BEGIN

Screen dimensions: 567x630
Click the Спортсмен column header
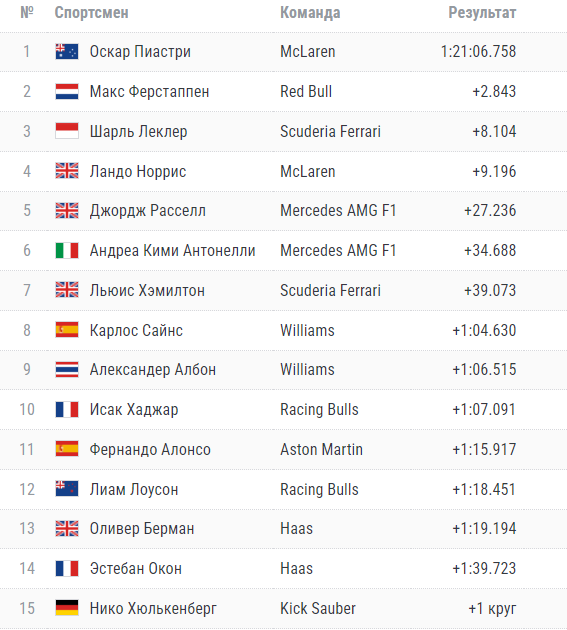(x=92, y=13)
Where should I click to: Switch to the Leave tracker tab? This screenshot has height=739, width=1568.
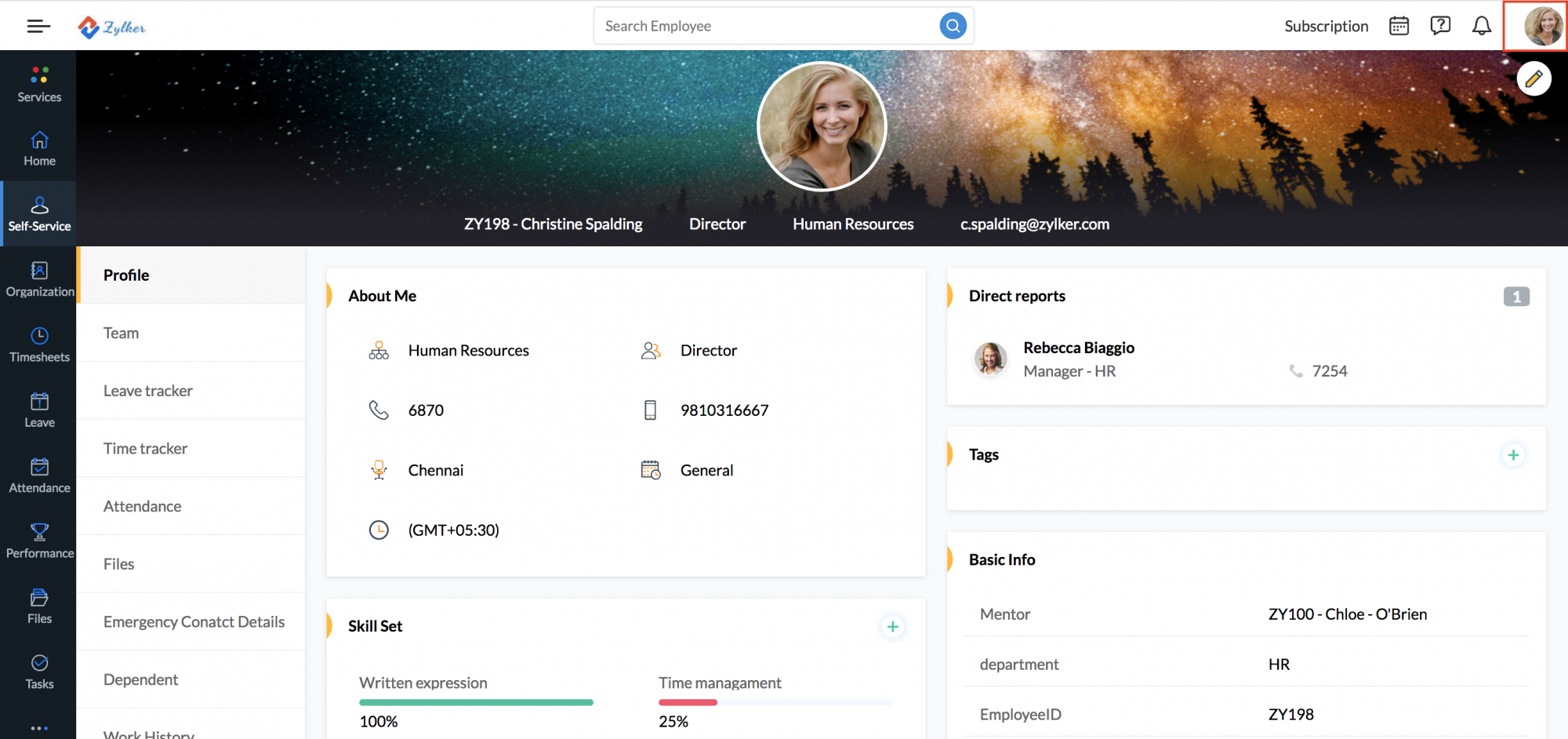(148, 391)
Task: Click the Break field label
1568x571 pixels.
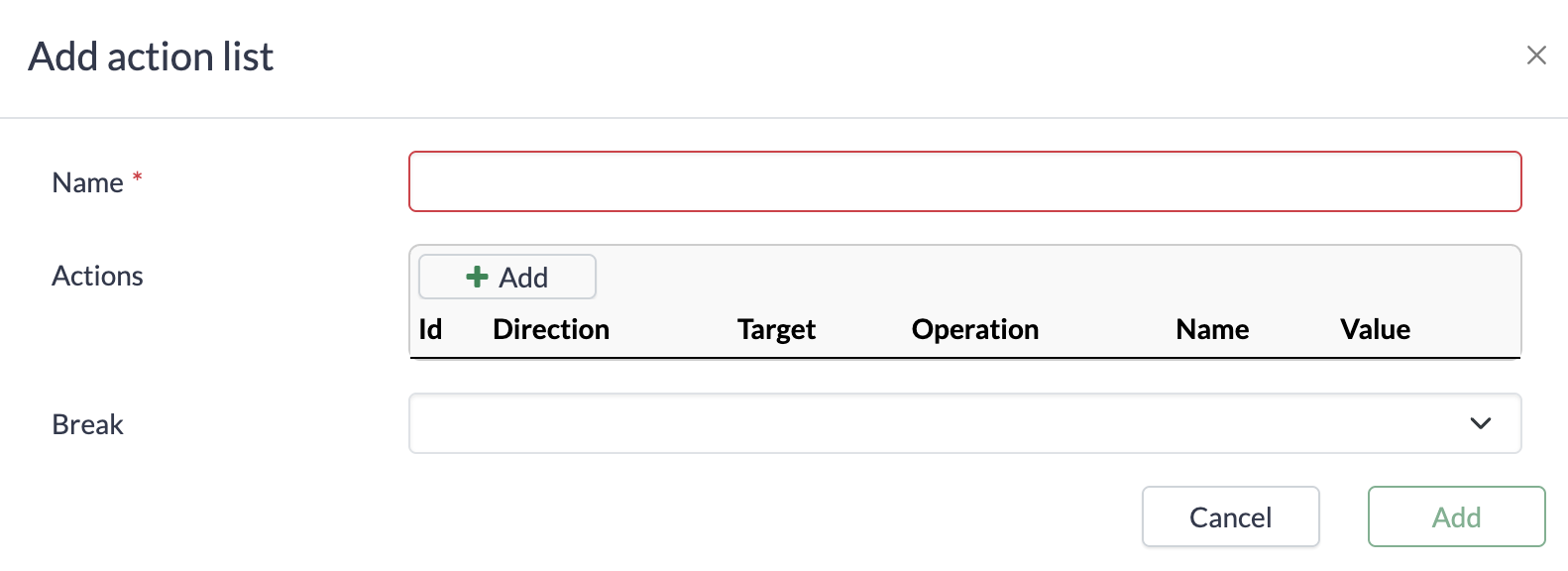Action: coord(87,424)
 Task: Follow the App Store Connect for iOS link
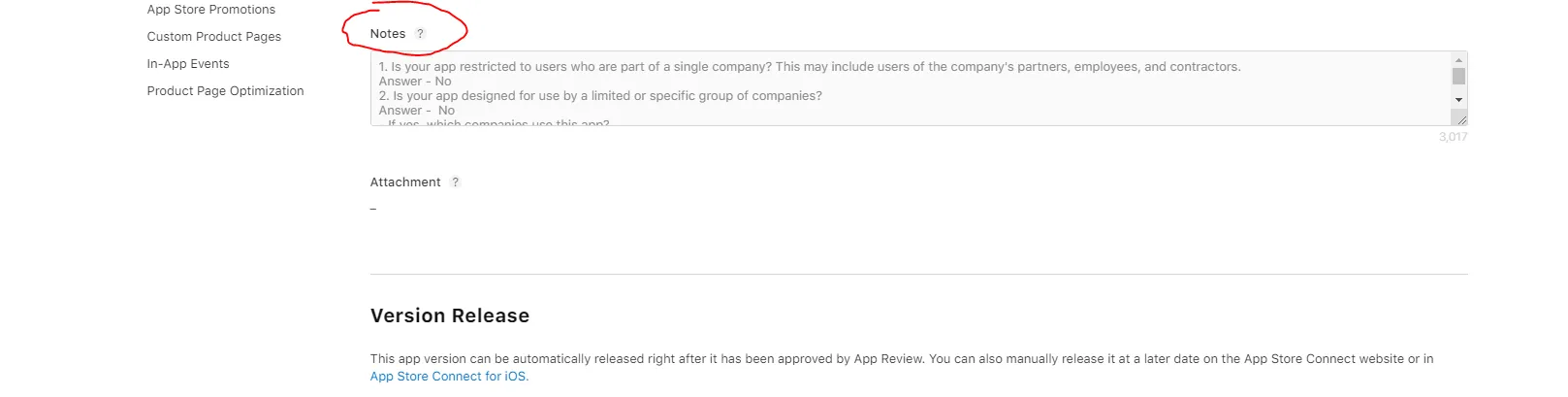click(x=449, y=377)
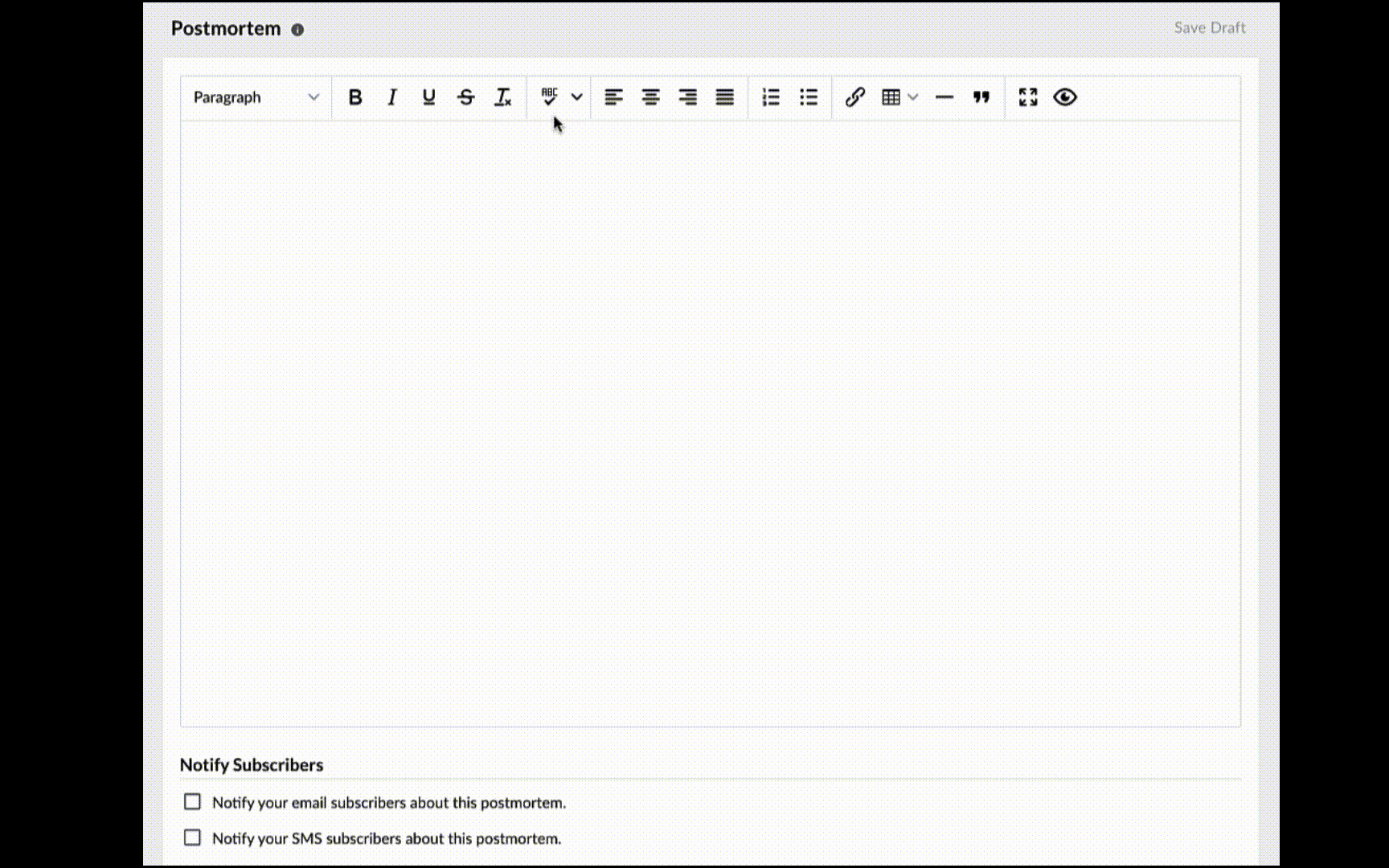The image size is (1389, 868).
Task: Underline the selected text
Action: (428, 97)
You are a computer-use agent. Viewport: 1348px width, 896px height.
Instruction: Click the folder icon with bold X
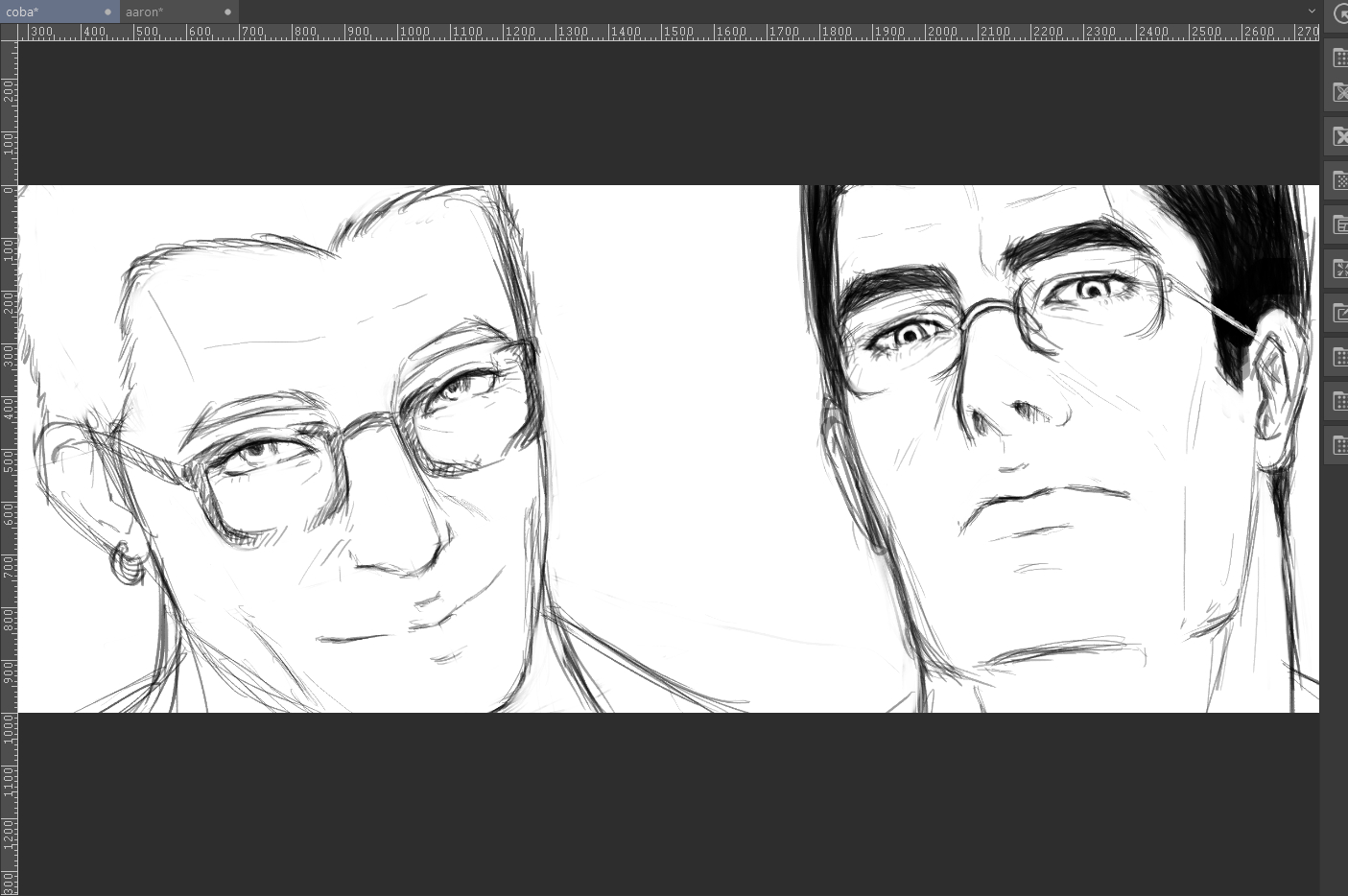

END

*EXERCISE AIM*: Take every entry above and transcribe it exactly, with no pictures in the copy.

*ANSWER BOX*:
Screen dimensions: 567x630
Click the Спортсмен column header
(x=92, y=13)
Where should I click to: Switch to the Leave tracker tab? This screenshot has height=739, width=1568.
(148, 391)
Task: Click the Break field label
1568x571 pixels.
Action: coord(87,424)
 Task: Follow the App Store Connect for iOS link
click(x=449, y=377)
The image size is (1389, 868).
Task: Underline the selected text
Action: (428, 97)
You are a computer-use agent. Viewport: 1348px width, 896px height.
Instruction: Click the folder icon with bold X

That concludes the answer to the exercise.